• What you are asked to do:
In full and without alteration, give the listing again.

--- Material provided Enclosed Below ---

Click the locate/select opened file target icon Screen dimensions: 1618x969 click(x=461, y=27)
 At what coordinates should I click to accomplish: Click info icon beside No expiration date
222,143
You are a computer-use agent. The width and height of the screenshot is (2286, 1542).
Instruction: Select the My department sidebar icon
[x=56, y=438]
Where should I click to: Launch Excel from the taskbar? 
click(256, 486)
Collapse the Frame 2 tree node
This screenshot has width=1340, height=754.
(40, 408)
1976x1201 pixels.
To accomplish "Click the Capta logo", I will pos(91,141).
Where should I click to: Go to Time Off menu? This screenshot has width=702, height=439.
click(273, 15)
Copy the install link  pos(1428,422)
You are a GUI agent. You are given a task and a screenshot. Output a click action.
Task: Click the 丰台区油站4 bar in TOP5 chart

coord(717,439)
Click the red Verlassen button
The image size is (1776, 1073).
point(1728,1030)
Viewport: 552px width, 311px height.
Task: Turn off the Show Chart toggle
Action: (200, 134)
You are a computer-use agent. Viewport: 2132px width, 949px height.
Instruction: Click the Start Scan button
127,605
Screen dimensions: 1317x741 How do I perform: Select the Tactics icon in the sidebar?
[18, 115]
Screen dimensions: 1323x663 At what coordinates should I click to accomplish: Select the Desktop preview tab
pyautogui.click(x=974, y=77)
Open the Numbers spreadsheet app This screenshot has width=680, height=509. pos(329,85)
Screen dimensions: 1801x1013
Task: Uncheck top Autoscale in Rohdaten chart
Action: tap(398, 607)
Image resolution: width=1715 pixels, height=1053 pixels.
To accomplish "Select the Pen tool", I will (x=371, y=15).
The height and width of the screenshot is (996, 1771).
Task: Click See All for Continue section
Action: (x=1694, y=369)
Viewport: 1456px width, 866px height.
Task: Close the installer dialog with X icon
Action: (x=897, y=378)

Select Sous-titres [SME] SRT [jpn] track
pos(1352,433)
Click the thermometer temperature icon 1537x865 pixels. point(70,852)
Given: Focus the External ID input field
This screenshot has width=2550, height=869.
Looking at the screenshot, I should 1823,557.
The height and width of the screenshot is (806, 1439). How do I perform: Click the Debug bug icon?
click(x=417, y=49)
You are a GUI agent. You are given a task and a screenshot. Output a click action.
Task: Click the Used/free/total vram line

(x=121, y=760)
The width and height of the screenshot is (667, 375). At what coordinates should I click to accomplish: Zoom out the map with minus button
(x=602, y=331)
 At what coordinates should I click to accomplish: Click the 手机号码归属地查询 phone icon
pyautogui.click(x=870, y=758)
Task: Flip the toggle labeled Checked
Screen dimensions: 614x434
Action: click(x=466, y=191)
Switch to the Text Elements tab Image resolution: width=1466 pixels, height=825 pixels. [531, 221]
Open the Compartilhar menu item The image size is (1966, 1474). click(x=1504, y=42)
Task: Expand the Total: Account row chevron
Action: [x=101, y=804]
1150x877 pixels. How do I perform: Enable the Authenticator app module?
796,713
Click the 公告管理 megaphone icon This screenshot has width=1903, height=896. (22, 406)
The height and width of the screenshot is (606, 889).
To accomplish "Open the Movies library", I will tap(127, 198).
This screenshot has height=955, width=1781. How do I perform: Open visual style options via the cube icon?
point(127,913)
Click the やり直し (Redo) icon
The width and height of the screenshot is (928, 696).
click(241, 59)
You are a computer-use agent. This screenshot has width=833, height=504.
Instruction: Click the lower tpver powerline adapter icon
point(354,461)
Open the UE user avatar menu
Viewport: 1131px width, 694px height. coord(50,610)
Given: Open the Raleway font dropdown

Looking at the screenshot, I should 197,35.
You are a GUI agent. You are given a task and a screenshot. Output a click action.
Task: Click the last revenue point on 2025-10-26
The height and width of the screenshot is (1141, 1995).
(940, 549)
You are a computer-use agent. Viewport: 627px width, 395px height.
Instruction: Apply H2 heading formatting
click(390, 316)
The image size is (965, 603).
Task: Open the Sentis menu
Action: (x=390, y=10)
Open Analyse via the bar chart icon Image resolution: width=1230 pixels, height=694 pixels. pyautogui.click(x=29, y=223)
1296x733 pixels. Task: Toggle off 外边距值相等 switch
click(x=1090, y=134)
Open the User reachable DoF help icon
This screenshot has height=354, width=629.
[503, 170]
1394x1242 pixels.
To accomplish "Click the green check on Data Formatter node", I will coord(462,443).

--- End of Enclosed Material provided ---

• Worked solution:
Click the locate/select opened file target icon Screen dimensions: 1618x969 click(x=461, y=27)
 At what coordinates should I click to accomplish: Click info icon beside No expiration date
222,143
You are a computer-use agent. The width and height of the screenshot is (2286, 1542).
Instruction: Select the My department sidebar icon
[x=56, y=438]
Where should I click to: Launch Excel from the taskbar? 
click(256, 486)
Collapse the Frame 2 tree node
This screenshot has width=1340, height=754.
(40, 408)
1976x1201 pixels.
To accomplish "Click the Capta logo", I will pos(91,141).
Where should I click to: Go to Time Off menu? This screenshot has width=702, height=439.
click(273, 15)
Copy the install link  pos(1428,422)
You are a GUI agent. You are given a task and a screenshot. Output a click action.
Task: Click the 丰台区油站4 bar in TOP5 chart

coord(717,439)
Click the red Verlassen button
The image size is (1776, 1073).
point(1728,1030)
Viewport: 552px width, 311px height.
Task: Turn off the Show Chart toggle
Action: (200, 134)
You are a computer-use agent. Viewport: 2132px width, 949px height.
Instruction: Click the Start Scan button
127,605
Screen dimensions: 1317x741 How do I perform: Select the Tactics icon in the sidebar?
[18, 115]
Screen dimensions: 1323x663 At what coordinates should I click to accomplish: Select the Desktop preview tab
pyautogui.click(x=974, y=77)
Open the Numbers spreadsheet app This screenshot has width=680, height=509. pos(329,85)
Screen dimensions: 1801x1013
Task: Uncheck top Autoscale in Rohdaten chart
Action: tap(398, 607)
Image resolution: width=1715 pixels, height=1053 pixels.
To accomplish "Select the Pen tool", I will (x=371, y=15).
The height and width of the screenshot is (996, 1771).
Task: Click See All for Continue section
Action: (x=1694, y=369)
Viewport: 1456px width, 866px height.
Task: Close the installer dialog with X icon
Action: (x=897, y=378)

Select Sous-titres [SME] SRT [jpn] track
pos(1352,433)
Click the thermometer temperature icon 1537x865 pixels. point(70,852)
Given: Focus the External ID input field
This screenshot has width=2550, height=869.
Looking at the screenshot, I should 1823,557.
The height and width of the screenshot is (806, 1439). How do I perform: Click the Debug bug icon?
click(x=417, y=49)
You are a GUI agent. You are given a task and a screenshot. Output a click action.
Task: Click the Used/free/total vram line

(x=121, y=760)
The width and height of the screenshot is (667, 375). At what coordinates should I click to accomplish: Zoom out the map with minus button
(x=602, y=331)
 At what coordinates should I click to accomplish: Click the 手机号码归属地查询 phone icon
pyautogui.click(x=870, y=758)
Task: Flip the toggle labeled Checked
Screen dimensions: 614x434
Action: click(x=466, y=191)
Switch to the Text Elements tab Image resolution: width=1466 pixels, height=825 pixels. [531, 221]
Open the Compartilhar menu item The image size is (1966, 1474). click(x=1504, y=42)
Task: Expand the Total: Account row chevron
Action: [x=101, y=804]
1150x877 pixels. How do I perform: Enable the Authenticator app module?
796,713
Click the 公告管理 megaphone icon This screenshot has width=1903, height=896. (22, 406)
The height and width of the screenshot is (606, 889).
To accomplish "Open the Movies library", I will tap(127, 198).
This screenshot has height=955, width=1781. How do I perform: Open visual style options via the cube icon?
point(127,913)
Click the やり直し (Redo) icon
The width and height of the screenshot is (928, 696).
click(241, 59)
You are a computer-use agent. This screenshot has width=833, height=504.
Instruction: Click the lower tpver powerline adapter icon
point(354,461)
Open the UE user avatar menu
Viewport: 1131px width, 694px height. coord(50,610)
Given: Open the Raleway font dropdown

Looking at the screenshot, I should 197,35.
You are a GUI agent. You are given a task and a screenshot. Output a click action.
Task: Click the last revenue point on 2025-10-26
The height and width of the screenshot is (1141, 1995).
(940, 549)
You are a computer-use agent. Viewport: 627px width, 395px height.
Instruction: Apply H2 heading formatting
click(390, 316)
The image size is (965, 603).
Task: Open the Sentis menu
Action: (x=390, y=10)
Open Analyse via the bar chart icon Image resolution: width=1230 pixels, height=694 pixels. pyautogui.click(x=29, y=223)
1296x733 pixels. Task: Toggle off 外边距值相等 switch
click(x=1090, y=134)
Open the User reachable DoF help icon
This screenshot has height=354, width=629.
[503, 170]
1394x1242 pixels.
To accomplish "Click the green check on Data Formatter node", I will coord(462,443).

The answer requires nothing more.